Fun with Drums

Our friend Gillian from Project Grace came by recently with percussionist Jonathan Hicks to do a drum session with our group.  Jon brought a variety of percussion instruments, from large congas, and a djembe, to chimes, and small shakers from around the world.

Drumming is often used in music therapy. Therapists use drum and percussion experiences to help children with special needs in the areas of motor strength and control.  We noticed that our own children enjoyed standing up to the tall drums and would shift their balance as they tapped with both hands.

Drumming and drum circles can also contribute to significant social and emotional improvements for the participants involved. For children with special needs, drumming can be a powerful tool to help them address many areas of development, such as communication, fine and gross motor, social, emotional and cognitive needs.

We had a great time trying out all of the instruments.  Thanks so much for sharing them with us!



Drop the Bass!

Recently, the father of one of our children came in to play the double bass for us!  I have to admit, I was not overly familiar with the double bass (ok, I thought it was the same as a cello), but I learned a lot!  The double bass is also called an upright bass, bass fiddle or bass violin.  It is in the violin family and is the largest and lowest pitched bowed string instrument. It stands about six feet tall, and towered over our little ones!  They enjoyed plucking on the strings and feeling the vibrations through the body of the instrument.

Being a Dad, he was well versed in children’s songs, so we had a great time singing along to some classics like “Old MacDonald”, “B-I-N-G-O” and “Mary Had a Little Lamb”.  Thanks so much for sharing your music with us!  It was a new experience for all of us!


Play it Loud!!

Today we had another fabulous music session with our friends at Project Grace! This time, our children were introduced to the trumpet!

Terry Campbell is a local trumpet player and educator.  He treated us to some classic jazz tunes and a few sing-along Christmas songs. Our little ones were amazed by the many different sounds that a trumpet can make!  We even tested Terry to see how many animal sounds he could produce!  Each child had a turn pressing the valves and controlling the mute to create different sound effects.  It was a wonderful experience for them!

Thank you for sharing your talent with us!


Project Grace


Project Grace is a music program with a social justice imperative. Following the model of the Venezuelan “El Sistema”, Project Grace offers after school music lessons and summer music camp, free of charge, to students from all walks of life – providing them with the opportunity to learn and make music together whilst benefitting from the individual skills and community values that are inherent in music making.

This fall, Project Grace will be expanding its reach within the community by partnering with Little Tulips Family Child Care to deliver an “Experiencing Music” program to children with challenging needs. The pilot project will include interactive sessions with Project Grace teaching faculty, with the aim of expanding sessions to include performances and contributions by students from the PG program.

For more information on Project Grace, please visit their web page at


The Adaptive Use Musical Instrument is a free software interface that transforms any computer with a webcam into a flexible musical instrument that can be played with just the slightest movement.

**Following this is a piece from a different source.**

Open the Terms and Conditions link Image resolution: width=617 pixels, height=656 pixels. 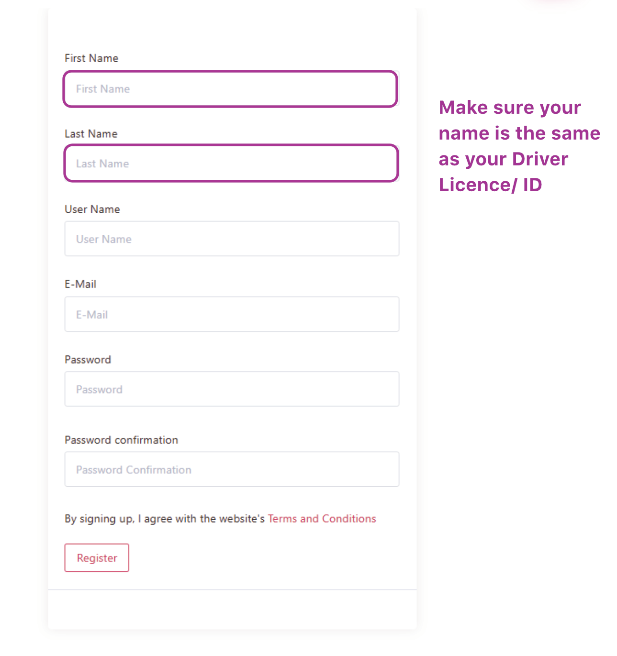coord(321,518)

While the AUMI can be used by anyone, the focus has been on working with children who have profound physical disabilities.  The AUMI enables children with both physical and cognitive delays to play music and improvise with each other.  It allows users who have very limited controlled movement to independently engage in music making. 

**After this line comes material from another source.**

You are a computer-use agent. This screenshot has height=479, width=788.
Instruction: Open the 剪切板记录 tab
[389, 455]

Andrew, Brennen and I attended an AUMI Training Session at the Memorial University of Newfoundland School of Music.  Musician and Occupational Therapist, Leaf Miller and multi-media artist and composer Jaclyn Heyen of the Deep Listening Institute demonstrated how the instrument is used and we took part in a drum circle where Brennen was set up to participate using the Adaptive Use Musical Instrument.  You can view a clip below.

Brennen_AumiThat was just the beginning of our experience with the AUMI.  Working in conjunction with Easter Seals Newfoundland and Labrador, music therapist Susan LeMessurier Quinn, and Dean of the School of Music Ellen Waterman, our son Brennen was fortunate enough to be a participant in a research study exploring AUMI’s potential in both solo and group music therapy sessions. 

Brennen has had great success with the AUMI, and it has been truly a remarkable experience for me as his Mom, to see him independently making music!  To be able to freely express yourself through music, not confined by the limitations of your physical ability is a profound gift, without question!

We are thrilled to now be able to introduce the AUMI to our group of children here at Little Tulips Family Child Care.  Every child has the potential to create and to express themselves, and our goal is to empower them with the tools necessary to do so. 

The AUMI software is available for free download in PC and Mac versions at:

Sweet Sounds

Socially, emotionally and cognitively, music enriches the lives of children.
Many of our children are involved in the Music Therapy program at Easter Seals, and we want to continue to nurture their love of music here in our family child care home.

The power of music can transform a child’s mood, encourage spontaneous movement, and most importantly, inspire joy!  Our friend Lori Reddy came back to visit us recently, and shared her musical talents with our children.

Thanks again, Lori!  We are already looking forward to your next visit!